§ **Dataset content**
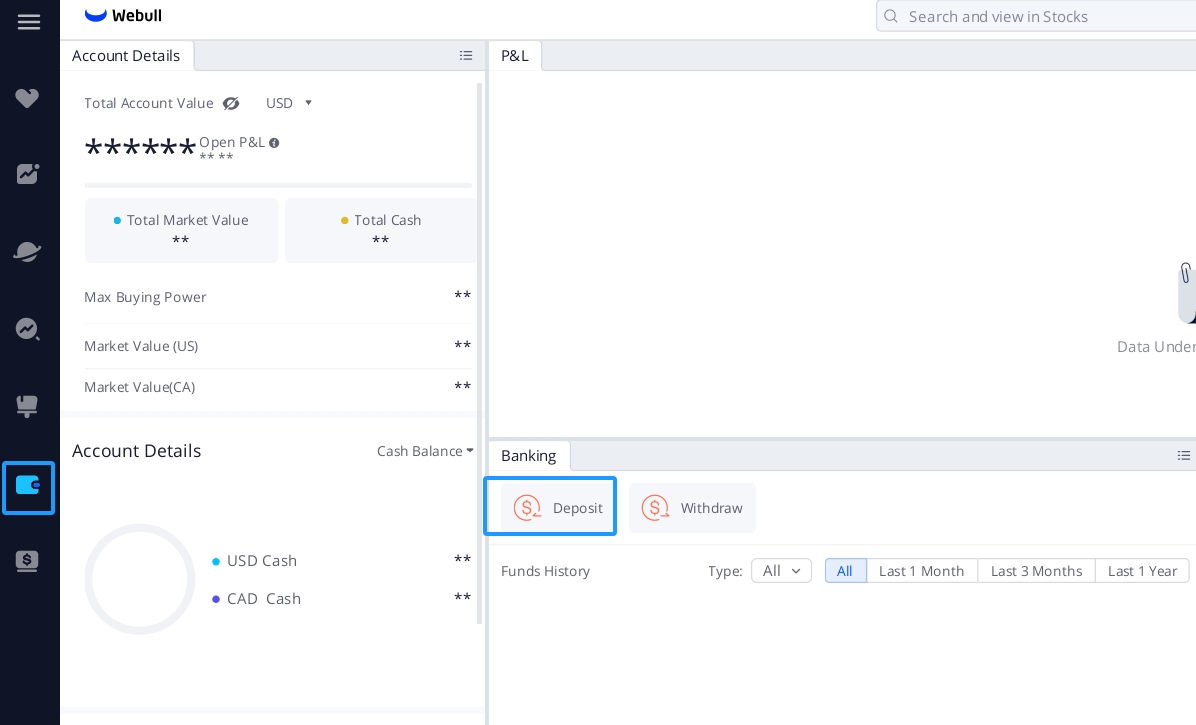Switch to the P&L tab
This screenshot has width=1196, height=725.
(x=515, y=56)
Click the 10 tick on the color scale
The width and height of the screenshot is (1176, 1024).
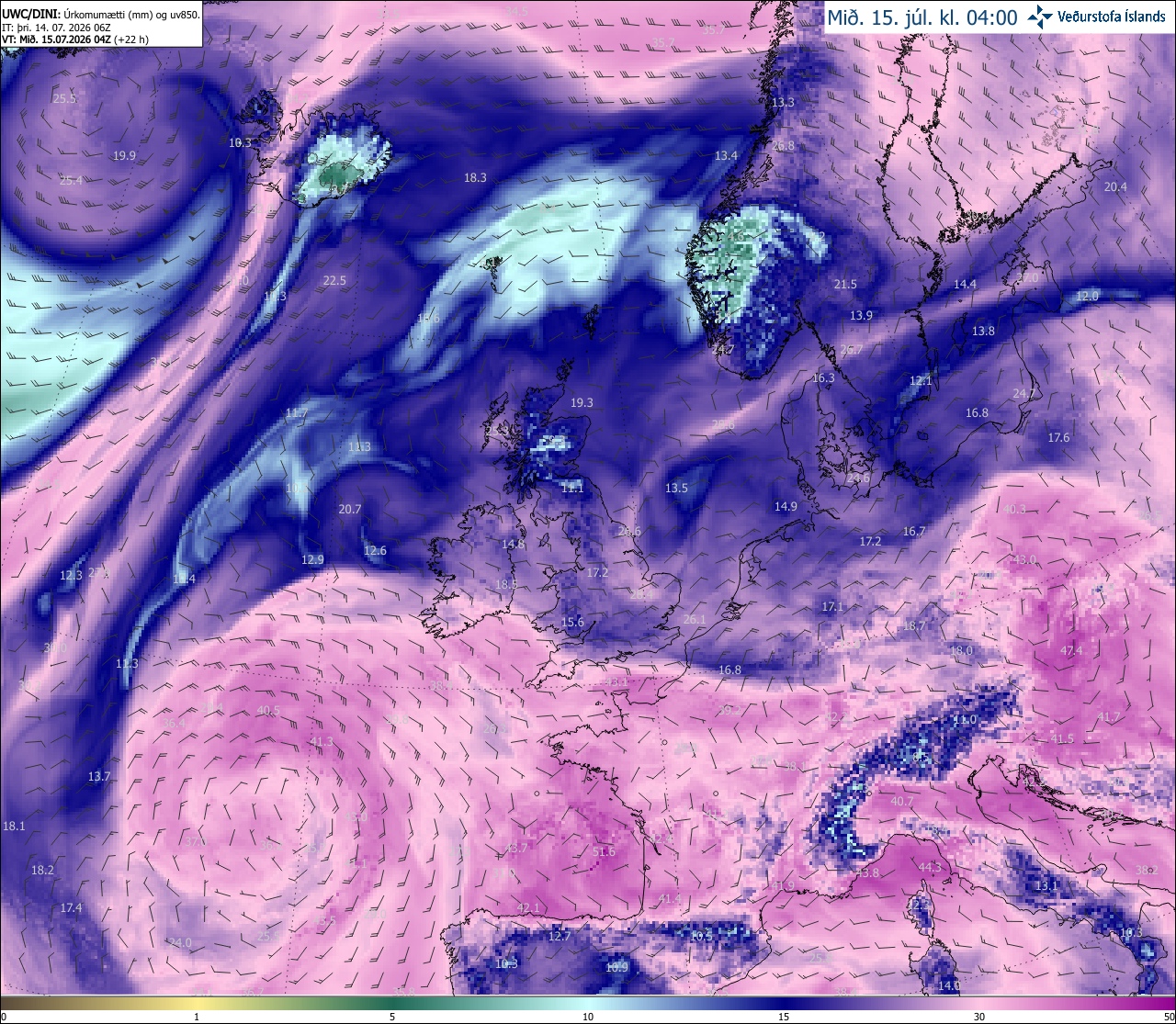coord(588,1016)
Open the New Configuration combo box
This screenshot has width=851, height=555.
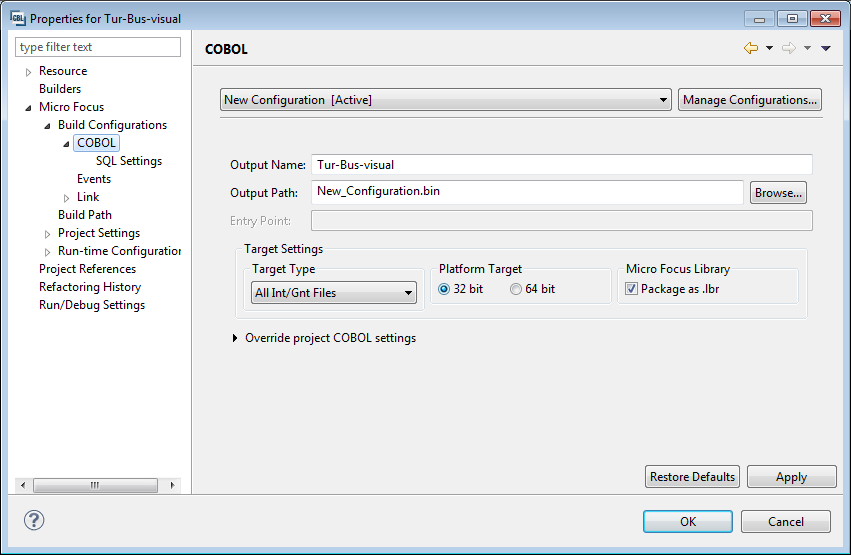(446, 100)
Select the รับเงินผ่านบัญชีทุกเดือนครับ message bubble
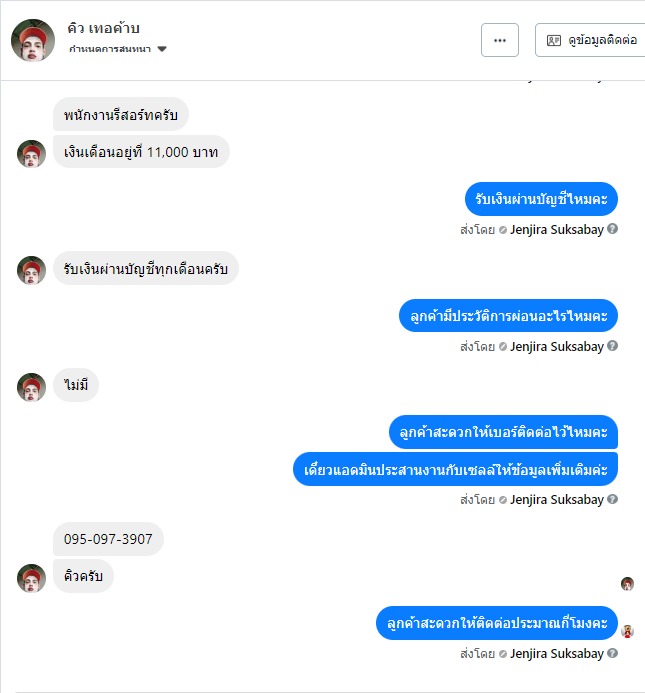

§ **Task to carry out**
In the data above, find the line containing "Click the 10 tick on the color scale"; from there, please write out each line through the end, exactly, with the pictures omitted.

§ **Task solution**
Click the 10 tick on the color scale
The width and height of the screenshot is (1176, 1024).
coord(588,1016)
Open the New Configuration combo box
This screenshot has width=851, height=555.
(446, 100)
Select the รับเงินผ่านบัญชีทุกเดือนครับ message bubble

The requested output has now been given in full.